原文选段:
邓稼先能够成功地率领理论组在八年内完成原子弹和氢弹的理论设计,除了敏锐的物理直觉和非凡的数学思维之外,还与他的人格魅力密不可分。远见卓识、不计名利、身先士卒是邓稼先的优秀品质,也是他的团队能够取胜的关键。

“杨振宁博士把钱三强教授推荐邓稼先主持核武器的理论研究工作与葛若夫斯选聘美国原子弹之父奥本海默相提并论,他说,我想邓稼先的气质和品格是他所以能成功地领导许许多多各阶层工作者为中华民族做了历史性贡献的原因:人们知道他没有私心,人们绝对相信他。”

理论部组建时,在当时的国力下研制原子弹,科学家们面临着难以形容的困难。理论部里面学习核物理专业的仅邓稼先一人,甚至刚刚组建的九院也只是一片高粱地。这些困难被邓稼先的团队一一克服了。白天,邓稼先带领这些刚刚走出大学校门的青年砍高粱、挑土、平地、修路、砌墙、抹灰,自己动手修建实验室和办公室。晚上,他给大家讲他在美国学到的核物理知识。那时,苏联政府答应向中国提供原子弹教学模型和图纸并派了一些专家来中国,这使邓稼先感到一点安慰,他虚心地向苏联专家学艺。谁知不久后中苏关系破裂,1959年6月苏联政府撤走了专家,停止了对中国的一切援助。苏联专家在临走前对邓稼先他们说:“中国二十年也搞不成原子弹。”

提取材料:
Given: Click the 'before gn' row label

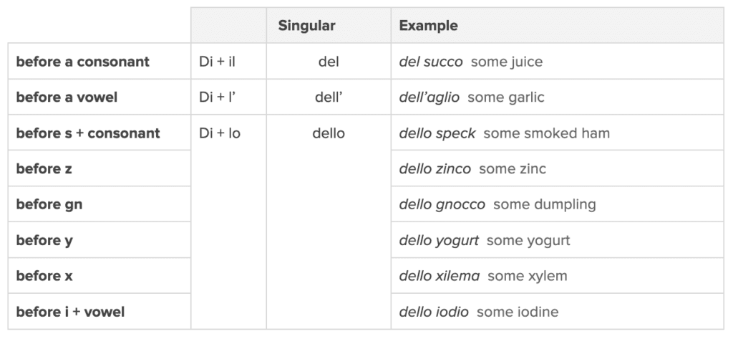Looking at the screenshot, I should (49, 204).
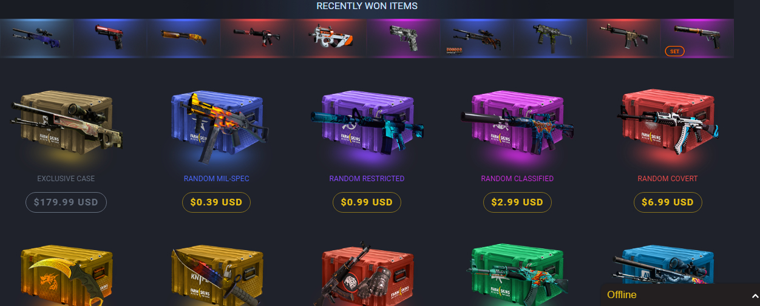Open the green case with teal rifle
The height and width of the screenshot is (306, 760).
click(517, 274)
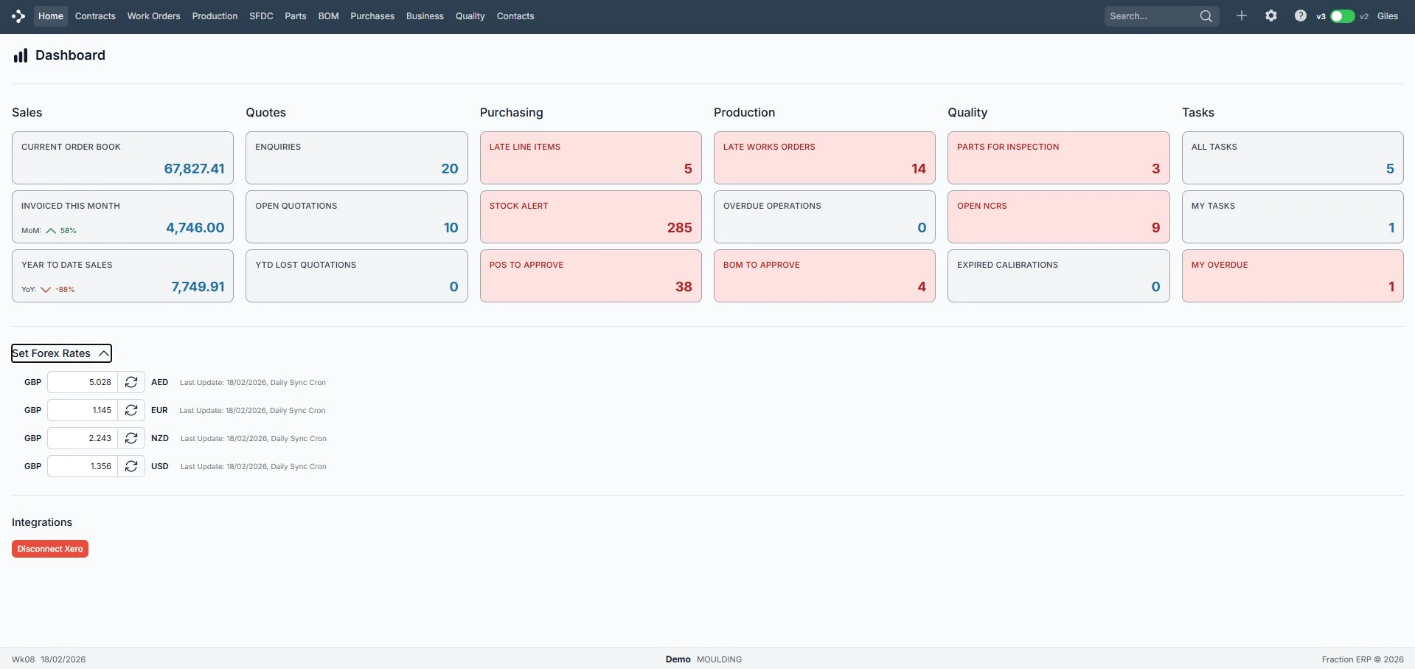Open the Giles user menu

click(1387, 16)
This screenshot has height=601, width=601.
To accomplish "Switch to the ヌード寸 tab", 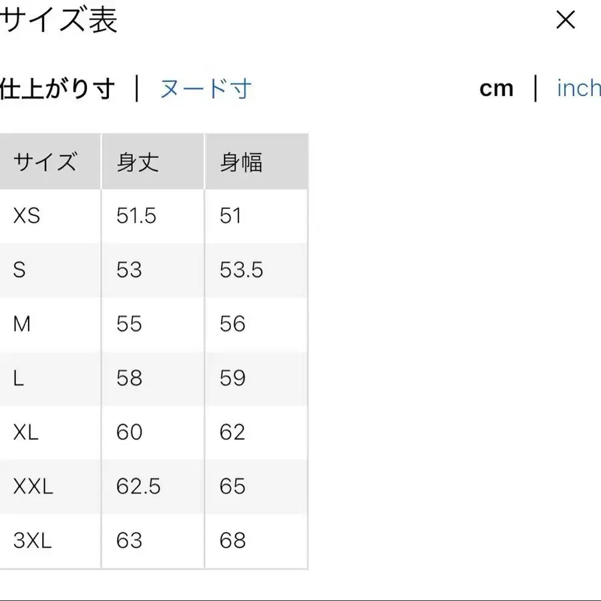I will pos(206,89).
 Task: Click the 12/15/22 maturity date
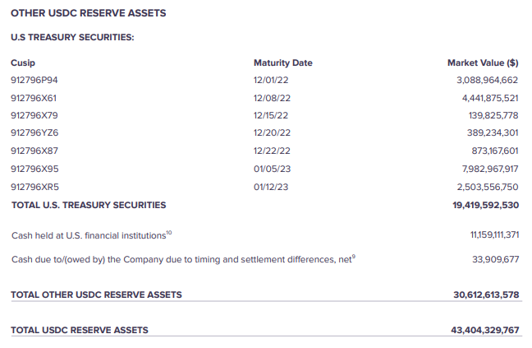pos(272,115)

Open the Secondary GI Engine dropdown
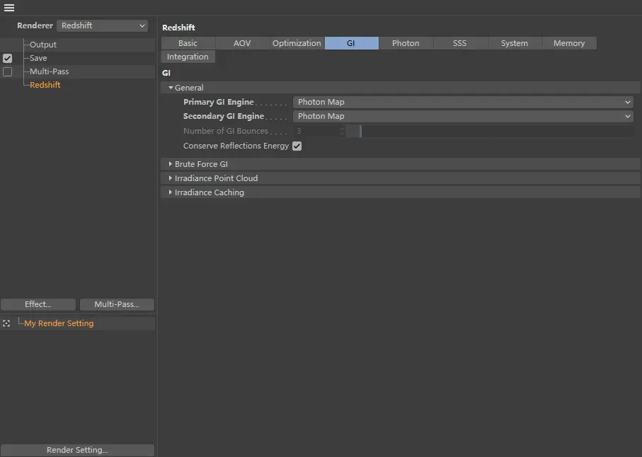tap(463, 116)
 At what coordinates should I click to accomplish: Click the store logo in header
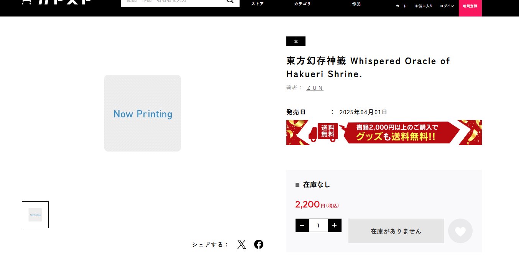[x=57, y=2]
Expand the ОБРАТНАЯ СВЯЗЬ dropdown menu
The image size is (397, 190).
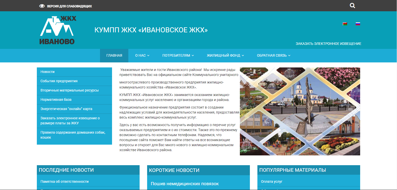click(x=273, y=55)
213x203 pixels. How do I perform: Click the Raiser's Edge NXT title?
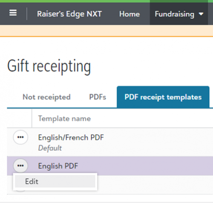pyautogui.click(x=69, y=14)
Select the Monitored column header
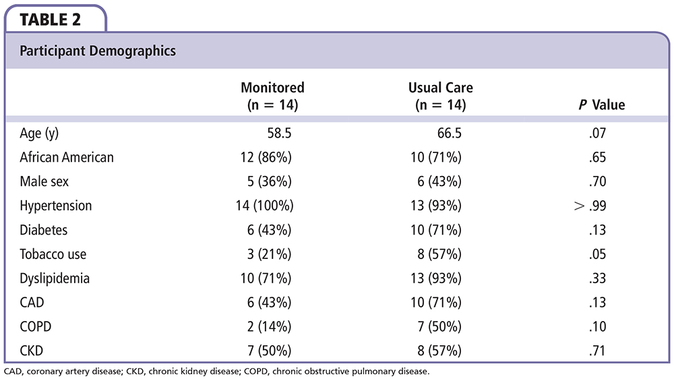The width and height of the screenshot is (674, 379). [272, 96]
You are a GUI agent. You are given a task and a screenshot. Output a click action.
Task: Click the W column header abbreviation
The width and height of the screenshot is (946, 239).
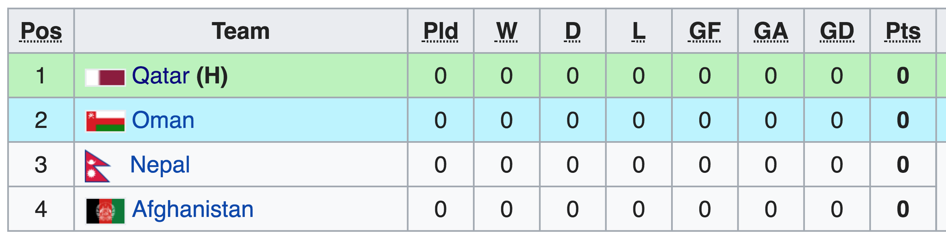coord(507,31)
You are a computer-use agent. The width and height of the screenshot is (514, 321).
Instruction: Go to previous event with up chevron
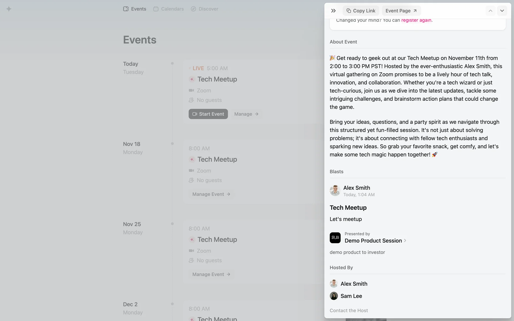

书面任务 1:
请根据关于邓稼先的选段回答下列问题,每题一行:
(a) 杨振宁博士把钱三强教授推荐邓稼先主持核武器理论研究工作,与哪件事相提并论?
(b) 理论部里学习核物理专业的有几人?
(c) 苏联政府是在何时撤走专家的?
书面任务 2: 请照原样抄写记录中从含有“213x203 pixels. How”的那一行起直到记录末尾的各行(首尾两行都包括在内),答案中不要写入图片。

预期输出 1:
(a) 与葛若夫斯选聘美国原子弹之父奥本海默相提并论。
(b) 仅邓稼先一人。
(c) 1959年6月。

预期输出 2:
213x203 pixels. How do I perform: Click the Raiser's Edge NXT title?
pyautogui.click(x=69, y=14)
Select the Monitored column header
The width and height of the screenshot is (674, 379). [272, 96]
You are a GUI agent. You are given a task and a screenshot. Output a click action.
Task: Click the W column header abbreviation
The width and height of the screenshot is (946, 239).
coord(507,31)
You are a computer-use agent. The width and height of the screenshot is (514, 321).
Instruction: Go to previous event with up chevron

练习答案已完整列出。